Recommendations from Discussions on Device Similarity
A variety of routes exist for achieving consensus on testing to determine bioequivalence of changed devices. Increased alignment within and between all stakeholders, including industry and suppliers, as well as regulatory and standard-setting bodies such as the International Organization for Standardization (ISO), the International Conference on Harmonisation of Technical Requirements for Registration of Pharmaceuticals for Human Use (ICH), and the Global Harmonization Task Force (GHTF), would contribute to a more harmonized, consistent and transparent approach.(98) Enhanced communication between and within regulatory agencies, such as between the FDA Center for Devices and Radiological Health (CDRH) and the FDA Center for Drug Evaluation and Research (CDER) could also facilitate further alignment.(99)

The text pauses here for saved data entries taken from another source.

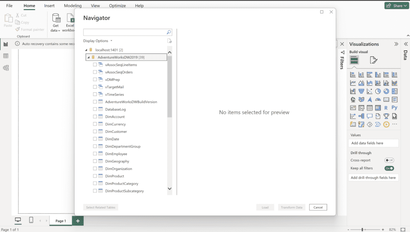The height and width of the screenshot is (232, 410).
Task: Collapse the AdventureWorksDW2019 database node
Action: click(88, 57)
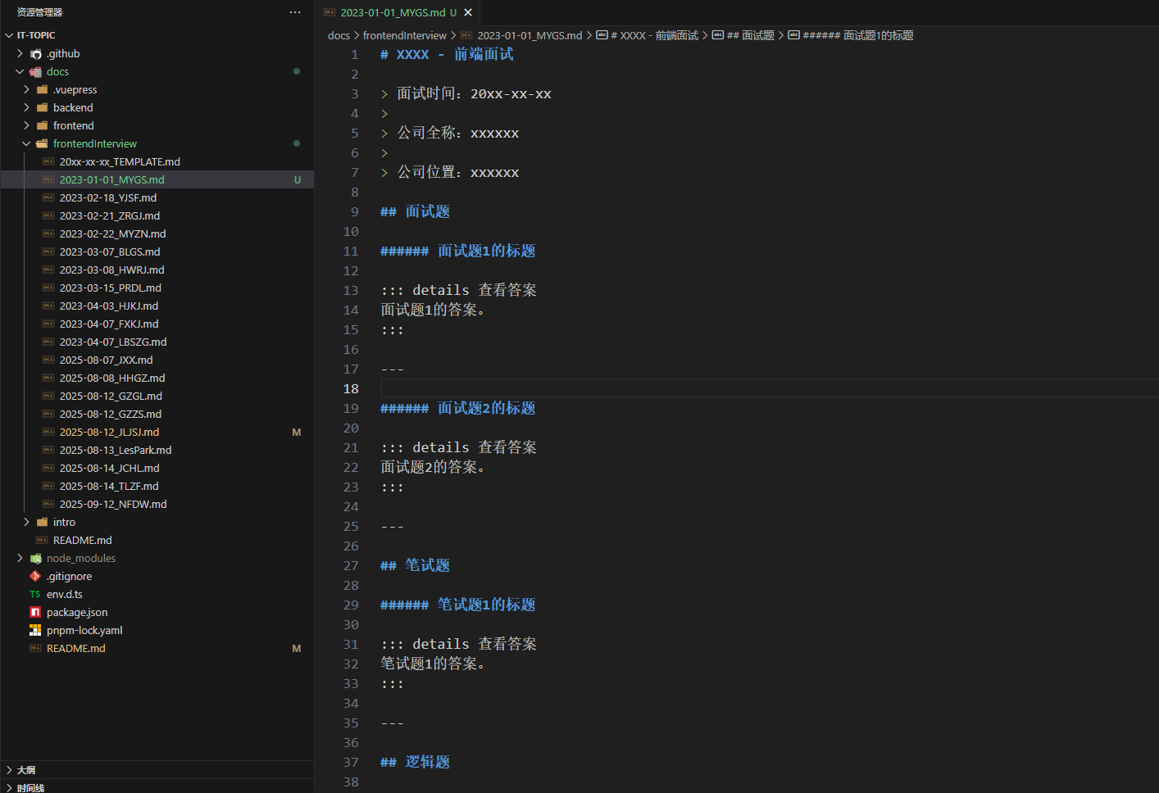
Task: Collapse the IT-TOPIC root section
Action: [x=9, y=35]
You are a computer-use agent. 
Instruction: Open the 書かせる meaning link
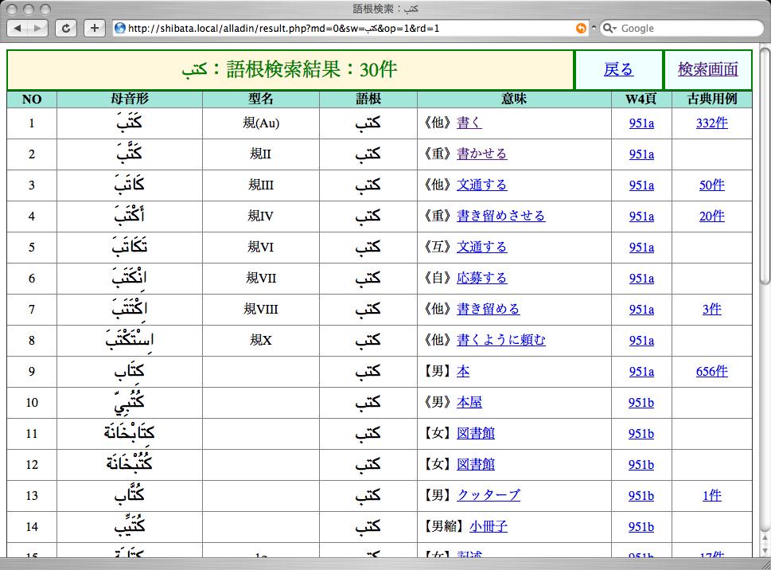pos(481,154)
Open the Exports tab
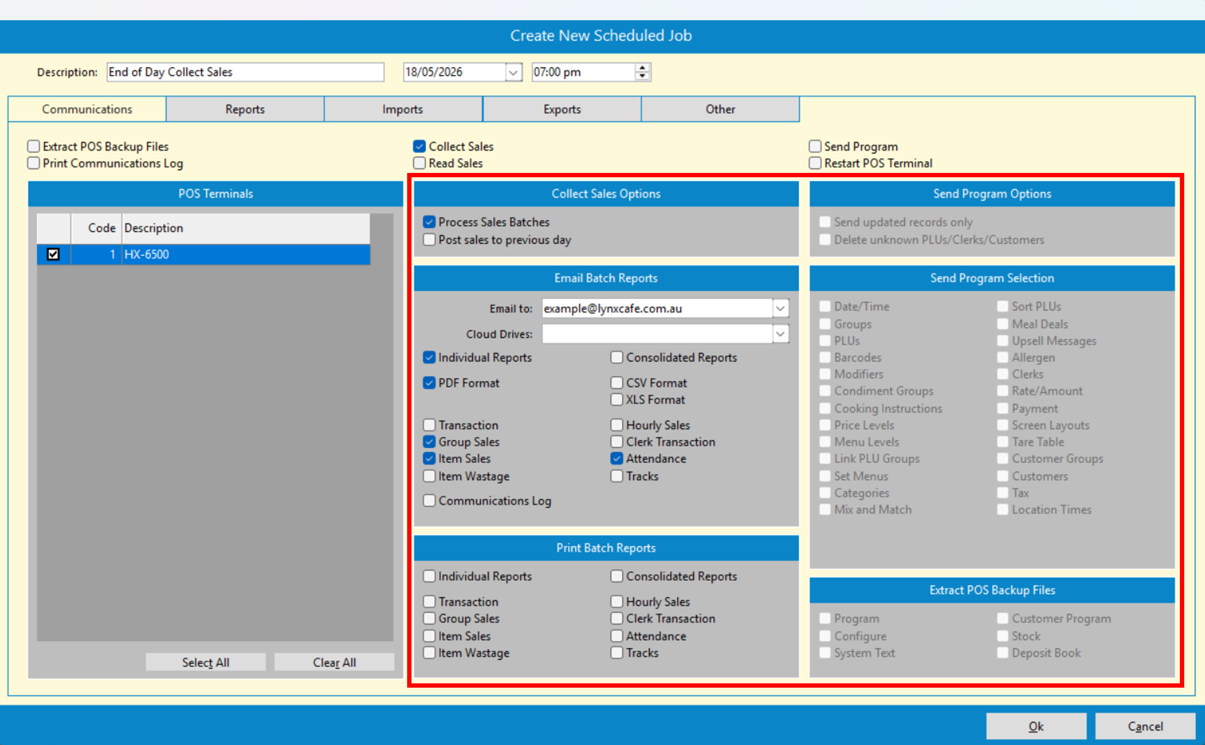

Regulatory or “best industry practices” guidelines should be developed or refined to be (1) flexible rather than prescriptive; (2) based on risk management principles, such as per ISO 14971 and ICH Q9; (3) aiming to classify and consequently qualify a device change based on an assessment of its potential impact on critical quality attributes; (4) incorporating appropriate technical input; and (5) linking testing requirements to clinically relevant parameters.
These considerations should be taken up jointly by industry and regulatory bodies. Prospectively, these stakeholders should assess whether a classification system for OINDP device changes would help define the testing approach and regulatory pathway to support these changes and, if it would, how OIP device changes could be categorized, as well as who should decide when a scientific and technical justification for a change is adequate and acceptable. Additionally, stakeholders should consider what benefits exist to increased self-regulation of activities by industry, based on risk management and quality management systems (as practiced for non-OIP medical devices). Considerations for increasing industry self-regulation include: what would facilitate or hinder this process, what steps would be necessary for implementation of such a system, and what would be required for its recognition by regulators. Among potential benefits of increased self-regulation are improved and more consistent OIP performance, more robust quality systems, and better transparency.
Areas for Further Work and Discussion
This report summarized the regulatory approaches, state of knowledge, and current understanding regarding equivalence determinations for locally acting orally inhaled products, as discussed at the 2010 ISAM/IPAC-RS European Workshop. The consensus positions were presented and discussed in the four major sections of this report (in vitro, PK, PD, and device similarity). Even though generally consistent recommendations exist in this field (albeit with some differences in the details of regulatory requirements among the European Union, Canada, and the United States), there remain areas with insufficient knowledge and therefore in need of further research and discussion. These open-question areas are listed in Table 6.
The ISAM/IPAC-RS Workshop participants expressed the hope that future research by interested stakeholders, and constructive discussions in public fora would address these open questions.
Footnotes
Acknowledgments
This article represents a report of the workshop's discussions, and may not fully reflect the positions of individual authors or of any organization with which the authors are affiliated. The authors are grateful to all speakers and attendees of the ISAM/IPAC-RS Workshop, as well as to ISAM and IPAC-RS organizations for the support of this project. The authors also thank Julianne Berry (Merck), a member of the ISAM/IPAC-RS Workshop Organizing Committee, and ISAM/IPAC-RS Writing Committee, for her valuable contributions and helpful discussions.
Author Disclosure Statement
The authors declare that no conflicting financial interests exist.